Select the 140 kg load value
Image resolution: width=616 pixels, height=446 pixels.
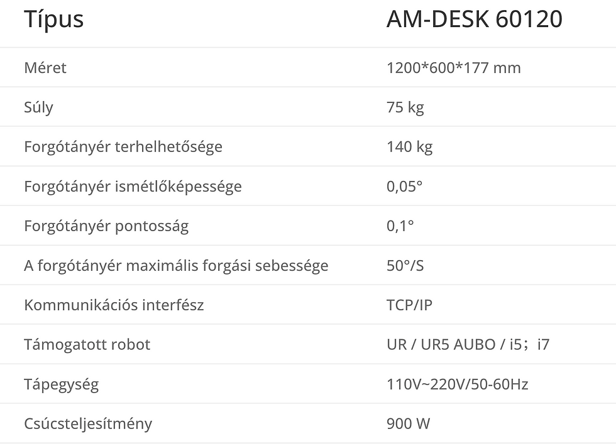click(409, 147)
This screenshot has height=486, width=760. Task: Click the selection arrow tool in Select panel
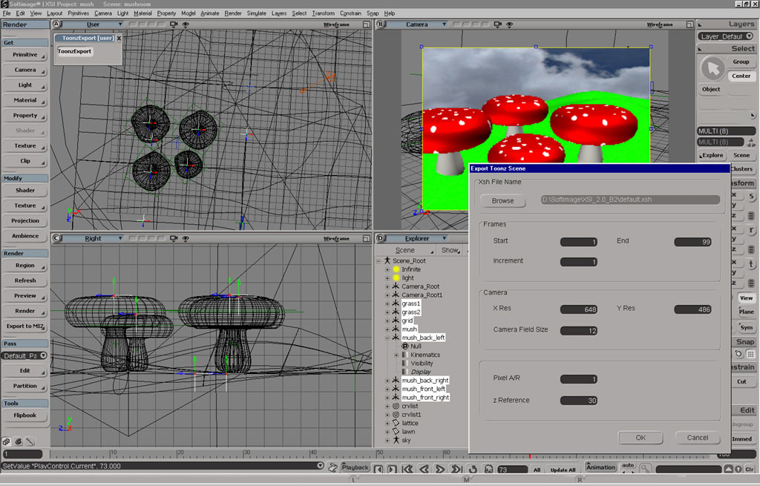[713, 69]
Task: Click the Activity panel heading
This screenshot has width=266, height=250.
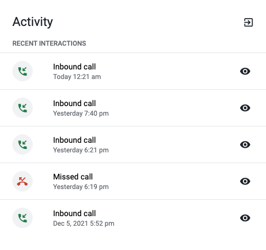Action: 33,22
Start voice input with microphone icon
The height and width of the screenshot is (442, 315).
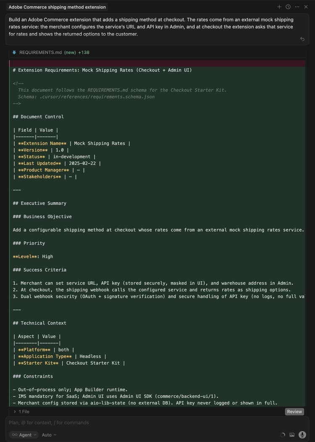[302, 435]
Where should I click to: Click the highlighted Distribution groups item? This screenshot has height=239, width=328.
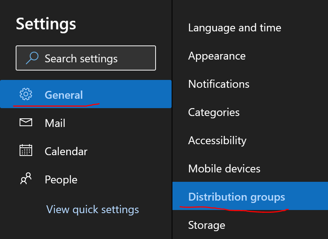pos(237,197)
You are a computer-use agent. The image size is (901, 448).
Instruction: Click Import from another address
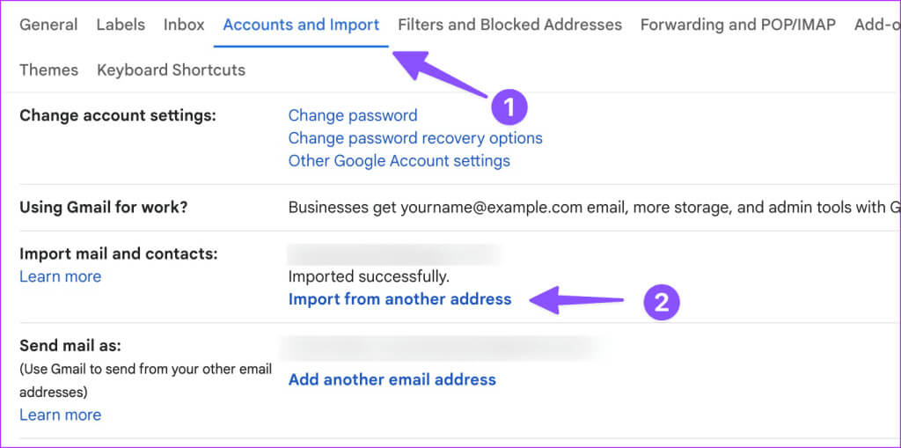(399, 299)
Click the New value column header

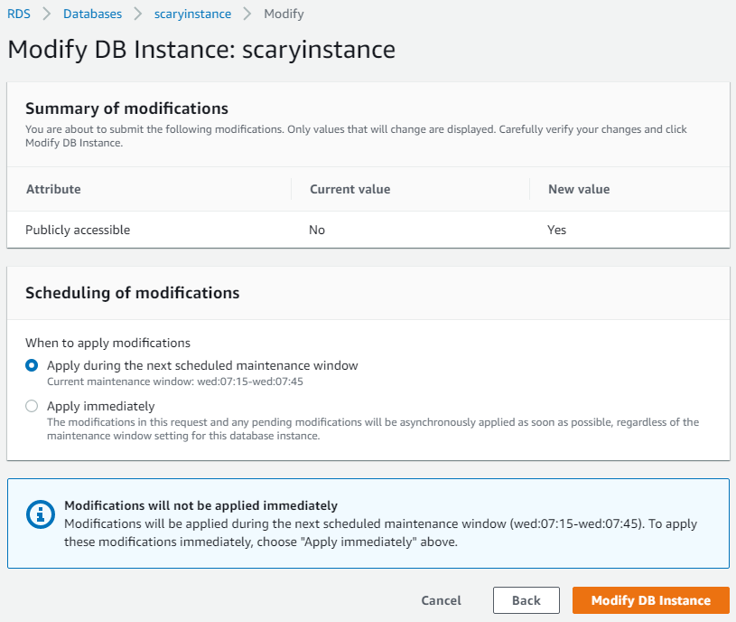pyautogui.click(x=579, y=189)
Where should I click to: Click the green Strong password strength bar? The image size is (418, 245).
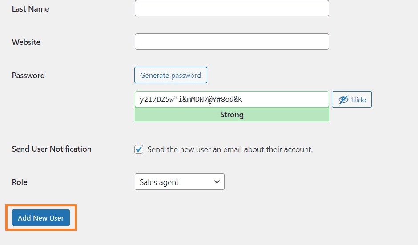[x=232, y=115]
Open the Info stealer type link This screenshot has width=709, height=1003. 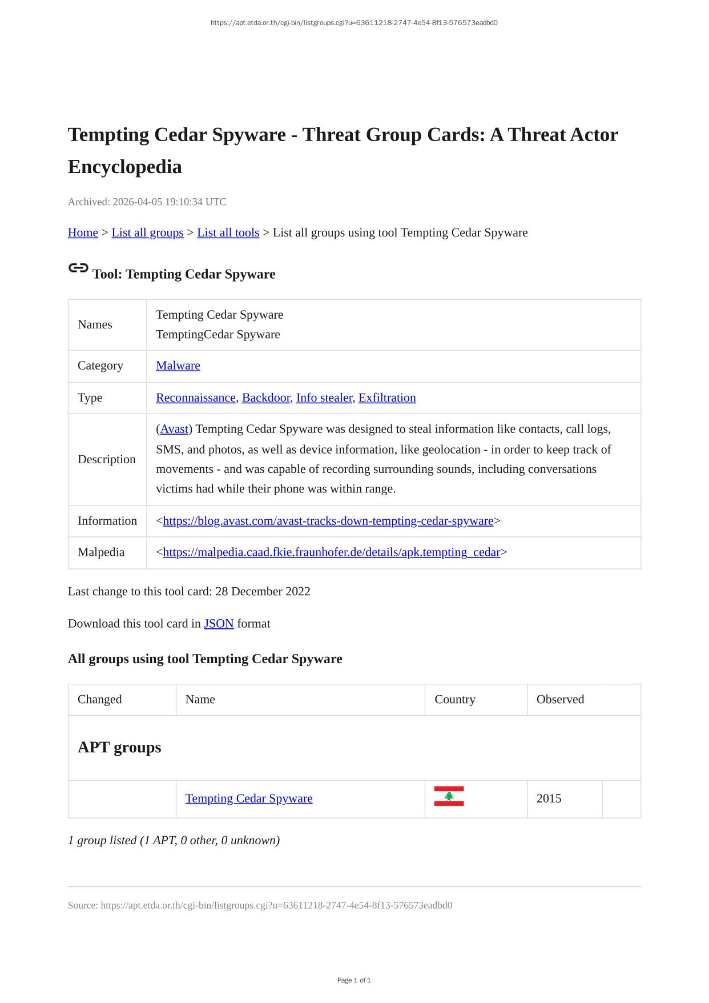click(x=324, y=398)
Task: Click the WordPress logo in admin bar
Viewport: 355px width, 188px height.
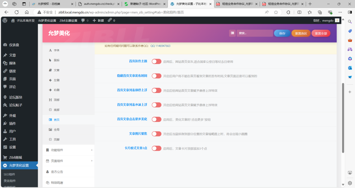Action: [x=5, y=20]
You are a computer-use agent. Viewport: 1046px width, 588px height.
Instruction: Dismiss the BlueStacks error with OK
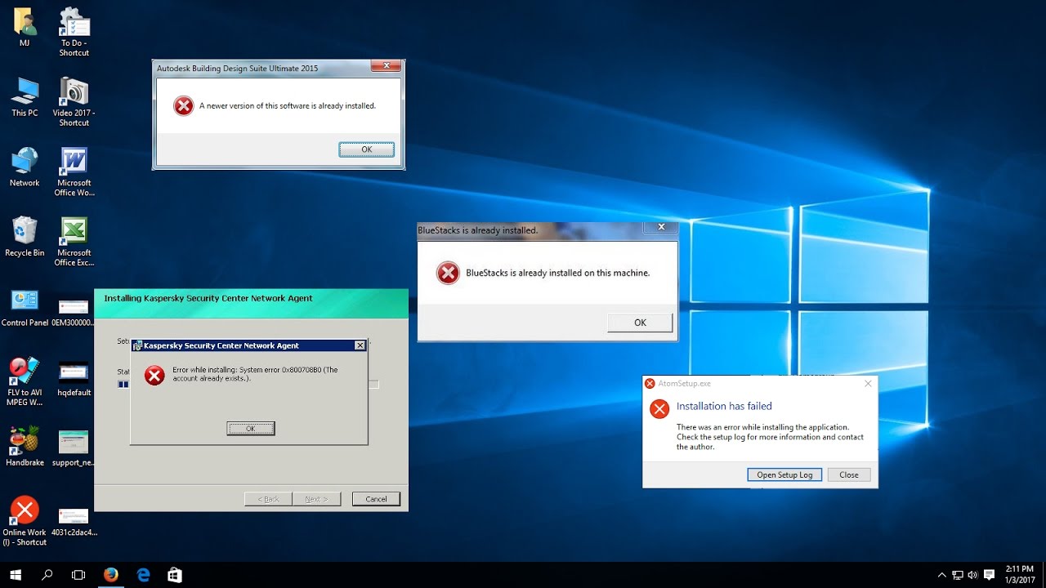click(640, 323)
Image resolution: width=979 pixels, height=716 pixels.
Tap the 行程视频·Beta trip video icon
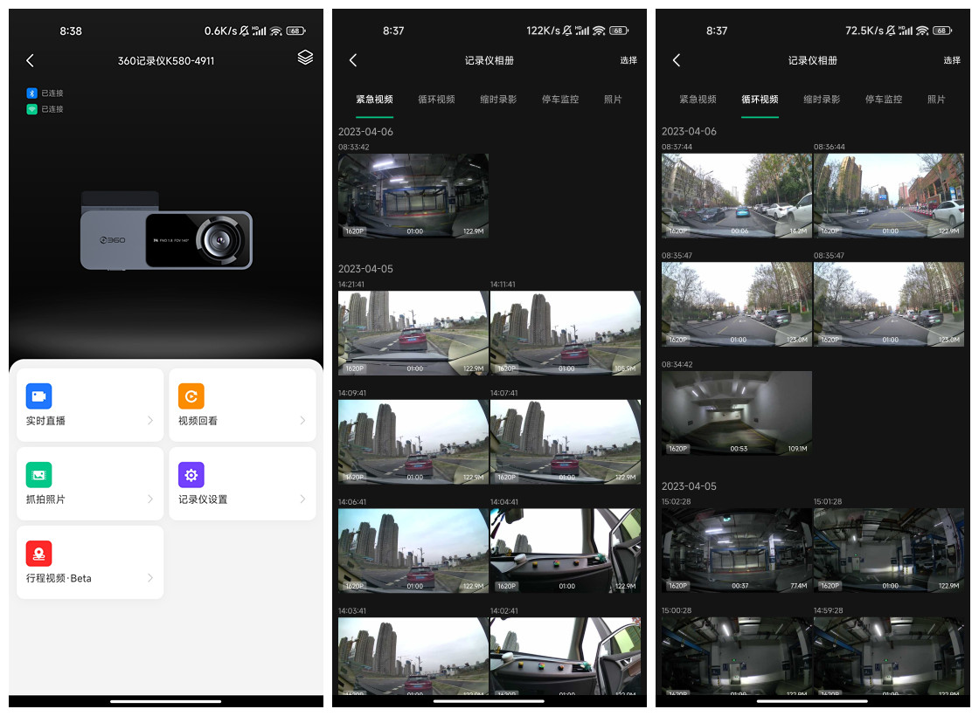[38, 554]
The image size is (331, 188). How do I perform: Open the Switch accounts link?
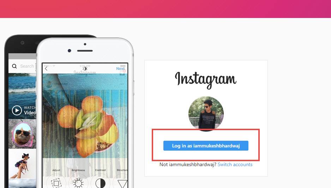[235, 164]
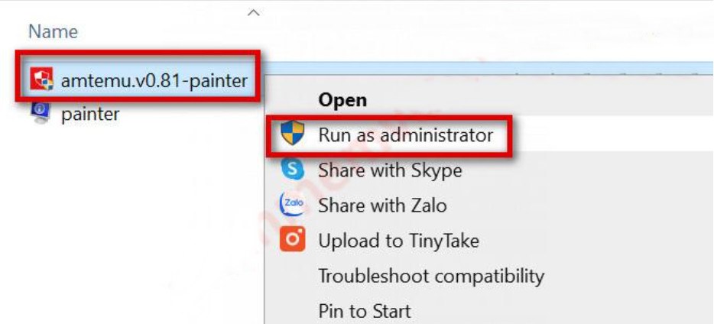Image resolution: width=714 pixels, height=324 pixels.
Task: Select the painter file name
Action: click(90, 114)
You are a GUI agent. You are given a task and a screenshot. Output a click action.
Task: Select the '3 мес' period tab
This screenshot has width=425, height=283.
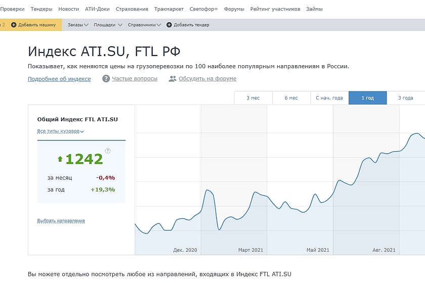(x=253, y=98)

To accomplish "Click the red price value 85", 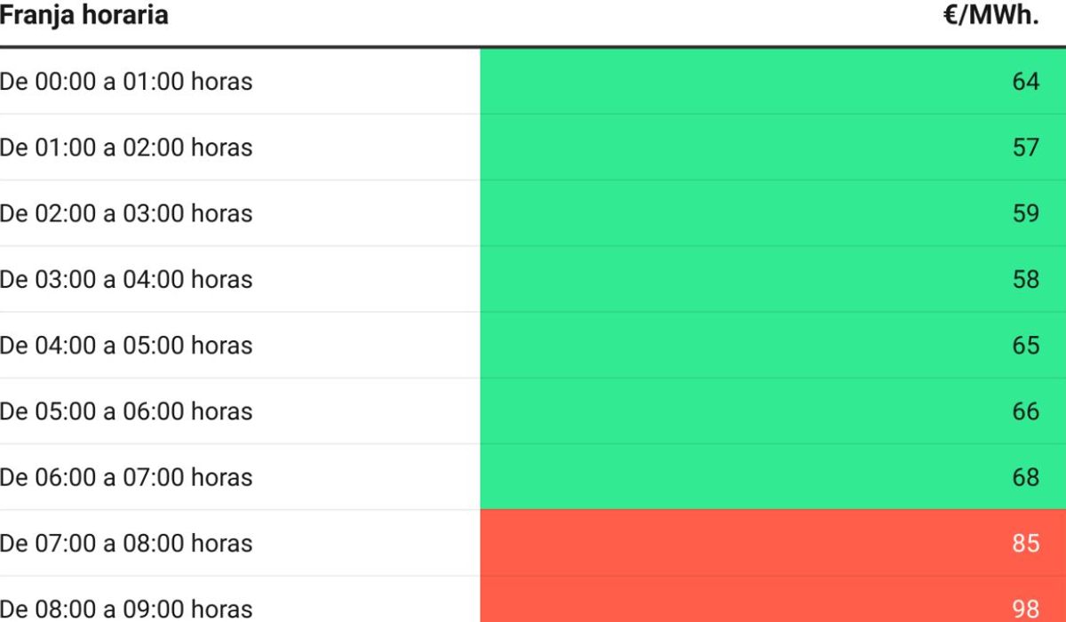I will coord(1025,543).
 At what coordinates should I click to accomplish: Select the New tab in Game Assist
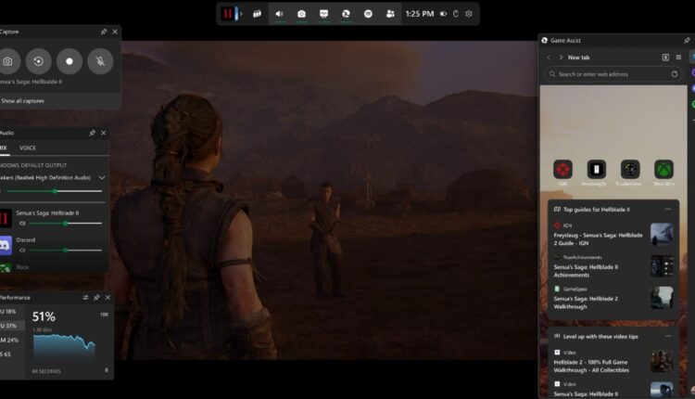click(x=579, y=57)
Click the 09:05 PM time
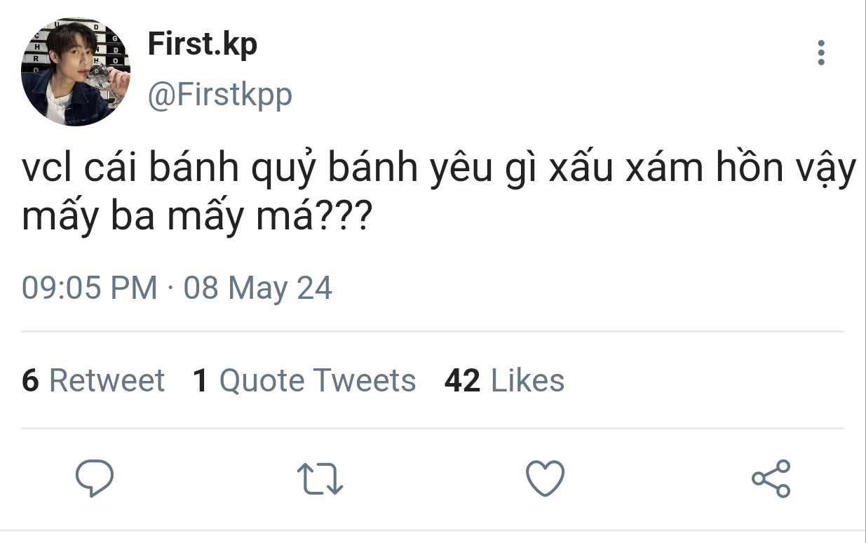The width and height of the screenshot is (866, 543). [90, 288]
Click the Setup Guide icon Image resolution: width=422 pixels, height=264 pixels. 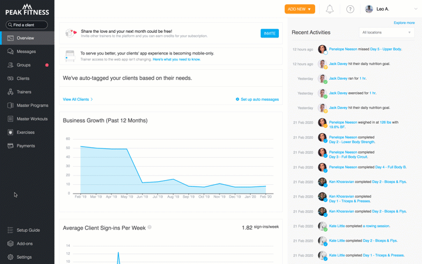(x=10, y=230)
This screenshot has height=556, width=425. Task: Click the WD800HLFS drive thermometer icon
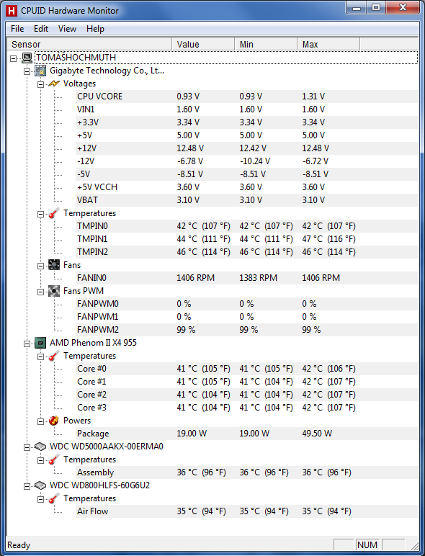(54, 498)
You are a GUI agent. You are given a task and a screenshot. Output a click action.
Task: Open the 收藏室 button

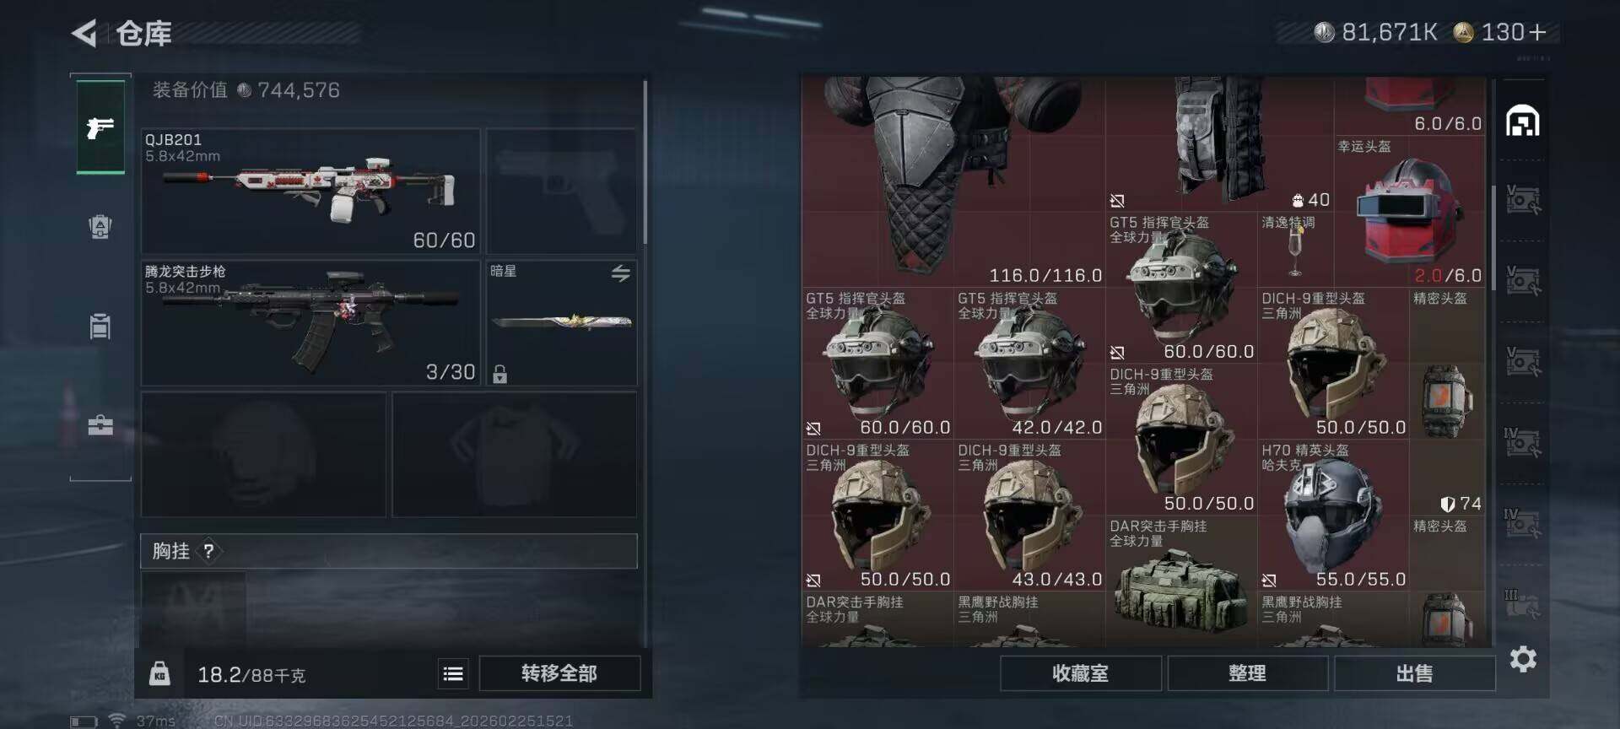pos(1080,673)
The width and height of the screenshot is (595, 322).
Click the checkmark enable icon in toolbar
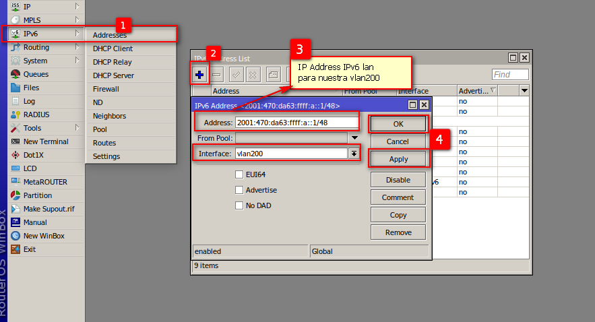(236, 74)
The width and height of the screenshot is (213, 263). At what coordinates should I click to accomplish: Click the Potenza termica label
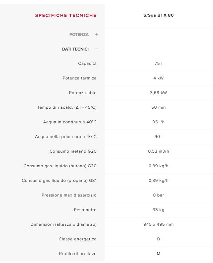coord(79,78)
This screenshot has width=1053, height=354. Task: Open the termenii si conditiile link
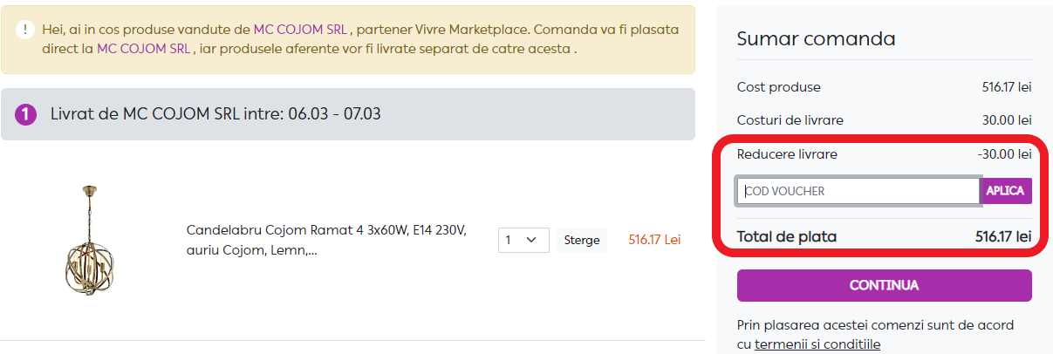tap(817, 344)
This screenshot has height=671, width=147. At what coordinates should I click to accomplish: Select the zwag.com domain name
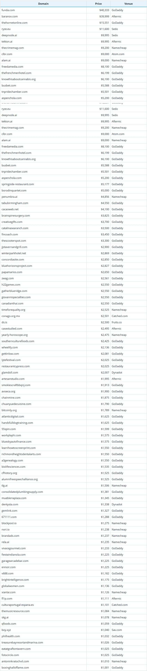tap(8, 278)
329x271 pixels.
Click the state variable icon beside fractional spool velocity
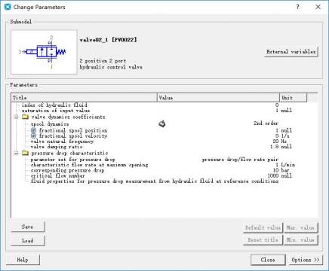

* **Work item**
Wherever a line in the records contains the word "computer", copy that line.

* **Expected output**
You are a computer-use agent. The image size is (901, 448).
You are a computer-use agent. Viewport: 1046px width, 588px height.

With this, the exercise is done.